++++ Exercise materials ++++

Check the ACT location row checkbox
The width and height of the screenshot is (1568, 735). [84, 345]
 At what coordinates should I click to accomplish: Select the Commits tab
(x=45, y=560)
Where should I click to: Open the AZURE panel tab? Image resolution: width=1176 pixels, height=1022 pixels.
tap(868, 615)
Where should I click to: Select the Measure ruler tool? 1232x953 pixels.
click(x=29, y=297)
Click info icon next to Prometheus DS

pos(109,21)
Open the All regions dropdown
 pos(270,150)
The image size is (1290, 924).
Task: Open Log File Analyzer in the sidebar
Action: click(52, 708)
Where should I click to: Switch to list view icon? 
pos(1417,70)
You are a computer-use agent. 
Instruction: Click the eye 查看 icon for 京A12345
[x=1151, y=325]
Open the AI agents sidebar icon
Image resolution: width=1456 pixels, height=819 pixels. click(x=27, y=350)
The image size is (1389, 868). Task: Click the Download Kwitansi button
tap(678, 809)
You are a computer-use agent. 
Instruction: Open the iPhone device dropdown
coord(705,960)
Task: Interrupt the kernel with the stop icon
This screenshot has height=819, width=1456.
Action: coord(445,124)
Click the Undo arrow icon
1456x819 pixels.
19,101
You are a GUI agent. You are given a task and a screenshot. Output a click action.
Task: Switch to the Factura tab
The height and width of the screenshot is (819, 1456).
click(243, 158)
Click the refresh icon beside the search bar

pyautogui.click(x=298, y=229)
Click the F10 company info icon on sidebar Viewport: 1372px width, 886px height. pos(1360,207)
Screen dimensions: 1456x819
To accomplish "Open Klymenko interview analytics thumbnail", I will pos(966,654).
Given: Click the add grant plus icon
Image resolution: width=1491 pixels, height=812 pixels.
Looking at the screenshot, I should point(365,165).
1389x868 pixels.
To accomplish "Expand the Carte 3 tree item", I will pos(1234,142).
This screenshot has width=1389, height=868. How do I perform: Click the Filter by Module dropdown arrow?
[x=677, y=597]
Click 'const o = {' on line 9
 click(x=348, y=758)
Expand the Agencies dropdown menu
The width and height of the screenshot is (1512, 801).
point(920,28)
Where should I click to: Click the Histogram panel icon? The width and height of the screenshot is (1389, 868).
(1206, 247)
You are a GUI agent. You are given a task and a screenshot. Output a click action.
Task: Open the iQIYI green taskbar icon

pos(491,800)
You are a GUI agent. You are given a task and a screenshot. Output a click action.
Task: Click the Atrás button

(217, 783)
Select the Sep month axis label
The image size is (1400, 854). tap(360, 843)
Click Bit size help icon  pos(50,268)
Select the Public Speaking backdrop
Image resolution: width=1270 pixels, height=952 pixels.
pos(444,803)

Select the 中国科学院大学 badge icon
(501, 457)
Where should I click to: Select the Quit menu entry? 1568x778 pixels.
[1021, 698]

++++

## Required action
When the word "will" shows up in a line of the entries, pull that line out.

## Result
To accomplish "Open Klymenko interview analytics thumbnail", I will pos(966,654).
To accomplish "Expand the Carte 3 tree item", I will pos(1234,142).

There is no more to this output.